I guess flux is suppose to be some kind of surface integral though I don't recall doing these in calculus before. That's not to say I didn't.. but I simply don't remember them. I've looked up the integral methods and this is what I got:
A. $\int \vec{v_1}da$
z=0, da=dxdy$\hat{z}$
$\int^2_0 5 dxdy$ = 5(2)(2)=20

B. $\int \vec{v_3}da$
again z=0, da=dxdy$\hat{z}$
$\int -x dxdy$
$\int^3_0 -x dx$= -9/2
$\int^2_0 dy$=2
=-5/2

First thing that strikes me is the negative in B. I don't think that I should have a negative flux if I'm understanding this right. Can anyone help me understand this?

 

[tiny-tim]

hi bowlbase!

First thing that strikes me is the negative in B. I don't think that I should have a negative flux if I'm understanding this right. Can anyone help me understand this?

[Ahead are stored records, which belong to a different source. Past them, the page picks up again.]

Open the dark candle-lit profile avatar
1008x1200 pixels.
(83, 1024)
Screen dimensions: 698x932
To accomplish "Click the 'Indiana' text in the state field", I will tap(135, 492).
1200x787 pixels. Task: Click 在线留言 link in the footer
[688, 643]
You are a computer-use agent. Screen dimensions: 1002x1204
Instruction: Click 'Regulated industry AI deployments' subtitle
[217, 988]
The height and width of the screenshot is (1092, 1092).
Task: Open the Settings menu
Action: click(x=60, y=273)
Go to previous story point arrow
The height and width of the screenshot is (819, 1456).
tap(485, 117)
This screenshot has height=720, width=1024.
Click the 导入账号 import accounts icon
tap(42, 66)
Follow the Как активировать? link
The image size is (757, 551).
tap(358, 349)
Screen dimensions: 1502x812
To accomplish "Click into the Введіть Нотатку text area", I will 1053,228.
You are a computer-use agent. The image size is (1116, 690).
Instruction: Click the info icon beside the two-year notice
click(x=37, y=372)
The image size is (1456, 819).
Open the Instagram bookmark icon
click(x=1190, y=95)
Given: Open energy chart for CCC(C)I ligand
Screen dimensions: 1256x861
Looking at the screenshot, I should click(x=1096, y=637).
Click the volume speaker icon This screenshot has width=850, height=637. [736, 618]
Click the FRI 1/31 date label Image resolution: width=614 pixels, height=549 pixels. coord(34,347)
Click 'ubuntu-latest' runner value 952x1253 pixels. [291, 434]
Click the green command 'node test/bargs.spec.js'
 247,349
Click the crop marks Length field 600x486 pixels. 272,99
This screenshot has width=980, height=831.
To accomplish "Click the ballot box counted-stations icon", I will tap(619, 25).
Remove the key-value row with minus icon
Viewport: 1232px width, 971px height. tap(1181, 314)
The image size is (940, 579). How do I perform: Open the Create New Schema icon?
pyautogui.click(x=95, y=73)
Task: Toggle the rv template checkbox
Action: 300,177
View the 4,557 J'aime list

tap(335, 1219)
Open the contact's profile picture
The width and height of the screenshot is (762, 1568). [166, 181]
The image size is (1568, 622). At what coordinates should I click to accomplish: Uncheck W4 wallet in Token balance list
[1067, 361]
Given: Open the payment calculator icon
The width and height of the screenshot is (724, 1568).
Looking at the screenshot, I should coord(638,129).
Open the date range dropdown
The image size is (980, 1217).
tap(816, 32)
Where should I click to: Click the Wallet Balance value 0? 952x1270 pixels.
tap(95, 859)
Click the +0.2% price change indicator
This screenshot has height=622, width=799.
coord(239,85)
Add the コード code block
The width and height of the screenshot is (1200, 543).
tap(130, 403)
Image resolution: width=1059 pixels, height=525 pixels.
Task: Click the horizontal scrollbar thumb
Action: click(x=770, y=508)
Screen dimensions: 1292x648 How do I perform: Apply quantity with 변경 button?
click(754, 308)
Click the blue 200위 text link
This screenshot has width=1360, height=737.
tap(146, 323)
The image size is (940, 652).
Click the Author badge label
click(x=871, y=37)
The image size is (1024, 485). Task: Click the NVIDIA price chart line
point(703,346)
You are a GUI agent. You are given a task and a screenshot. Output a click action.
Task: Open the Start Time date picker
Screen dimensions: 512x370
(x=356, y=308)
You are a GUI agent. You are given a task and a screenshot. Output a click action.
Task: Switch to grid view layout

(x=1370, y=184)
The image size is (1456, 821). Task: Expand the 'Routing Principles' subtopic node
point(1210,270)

it depends whether you regard the normal as being in the positive or negative z direction

since the question doesn't say, it doesn't matter

a. Calculate the flux of the vector v₁ = (1, 3 5) through a 2×2 square in the x-z plane (i.e., y = 0).

The Attempt at a Solution

I guess flux is suppose to be some kind of surface integral though I don't recall doing these in calculus before. That's not to say I didn't.. but I simply don't remember them. I've looked up the integral methods and this is what I got:
A. $\int \vec{v_1}da$
z=0, da=dxdy$\hat{z}$
$\int^2_0 5 dxdy$ = 5(2)(2)=20

correct method, but …
i] you've misread the question … the normal is in the y direction!
ii] please always write ∫∫ not ∫ for a double integral, and you're less likely to make mistake

b. Calculate the flux of the vector v₂=(z, y, -x) through this rectangle:0≤ x ≤3, 0≤ y ≤ 2, z = 0..
…
B. $\int \vec{v_3}da$
again z=0, da=dxdy$\hat{z}$
$\int -x dxdy$
$\int^3_0 -x dx$= -9/2
$\int^2_0 dy$=2
=-5/2

no, you seem to have evaluated ∫∫ xdxdy as a sum of two integrals

you need to integrate wrt x first, then integrate that result wrt y

 

[bowlbase]

A) its funny that I have done it correctly on paper but incorrectly here. I'm not paying enough attention I guess.

B) no idea why I added those. I'm glad that I at least had the correct idea.

thanks for the help!